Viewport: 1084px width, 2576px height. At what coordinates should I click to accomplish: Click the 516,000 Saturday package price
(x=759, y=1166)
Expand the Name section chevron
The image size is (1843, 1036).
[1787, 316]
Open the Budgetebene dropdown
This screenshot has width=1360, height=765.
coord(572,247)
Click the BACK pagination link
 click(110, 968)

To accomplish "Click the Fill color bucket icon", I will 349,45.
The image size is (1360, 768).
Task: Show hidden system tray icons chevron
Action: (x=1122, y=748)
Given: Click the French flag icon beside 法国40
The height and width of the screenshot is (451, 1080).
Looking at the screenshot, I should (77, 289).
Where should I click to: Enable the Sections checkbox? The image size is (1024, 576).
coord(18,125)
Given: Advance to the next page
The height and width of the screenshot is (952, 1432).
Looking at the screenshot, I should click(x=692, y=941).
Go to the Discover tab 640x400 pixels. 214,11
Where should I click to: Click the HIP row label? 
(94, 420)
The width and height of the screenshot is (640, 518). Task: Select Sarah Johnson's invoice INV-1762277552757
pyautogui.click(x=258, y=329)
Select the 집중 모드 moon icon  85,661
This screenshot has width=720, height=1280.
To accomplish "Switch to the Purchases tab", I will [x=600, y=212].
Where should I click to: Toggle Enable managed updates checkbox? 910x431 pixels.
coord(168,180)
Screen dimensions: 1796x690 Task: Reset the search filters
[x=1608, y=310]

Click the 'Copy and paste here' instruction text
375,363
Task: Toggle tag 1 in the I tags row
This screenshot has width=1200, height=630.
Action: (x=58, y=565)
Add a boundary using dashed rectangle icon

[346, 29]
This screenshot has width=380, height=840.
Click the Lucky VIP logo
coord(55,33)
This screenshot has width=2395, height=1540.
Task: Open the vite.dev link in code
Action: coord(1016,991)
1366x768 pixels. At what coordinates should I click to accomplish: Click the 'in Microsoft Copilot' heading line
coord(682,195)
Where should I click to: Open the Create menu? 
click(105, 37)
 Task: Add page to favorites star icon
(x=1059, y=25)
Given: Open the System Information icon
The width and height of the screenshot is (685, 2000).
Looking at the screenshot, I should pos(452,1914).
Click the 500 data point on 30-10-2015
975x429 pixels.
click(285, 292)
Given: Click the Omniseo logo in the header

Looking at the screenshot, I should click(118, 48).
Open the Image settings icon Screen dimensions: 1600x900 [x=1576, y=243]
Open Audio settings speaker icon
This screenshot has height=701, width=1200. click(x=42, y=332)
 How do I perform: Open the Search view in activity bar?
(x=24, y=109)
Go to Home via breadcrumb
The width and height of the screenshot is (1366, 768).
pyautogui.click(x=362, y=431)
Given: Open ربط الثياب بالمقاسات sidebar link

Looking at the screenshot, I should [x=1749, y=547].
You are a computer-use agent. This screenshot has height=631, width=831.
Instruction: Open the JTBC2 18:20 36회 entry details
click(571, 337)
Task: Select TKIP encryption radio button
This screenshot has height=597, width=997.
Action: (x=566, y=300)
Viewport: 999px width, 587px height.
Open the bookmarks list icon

==================================================

» **Work to be completed**: Switch "dropdown" to "menu" in the records from the start through the line containing "click(110, 968)", and write those lines out again with everything else left unchanged.

» **Response**:
Viewport: 1084px width, 2576px height. At what coordinates should I click to accomplish: Click the 516,000 Saturday package price
(x=759, y=1166)
Expand the Name section chevron
The image size is (1843, 1036).
[1787, 316]
Open the Budgetebene menu
This screenshot has width=1360, height=765.
coord(572,247)
Click the BACK pagination link
 click(110, 968)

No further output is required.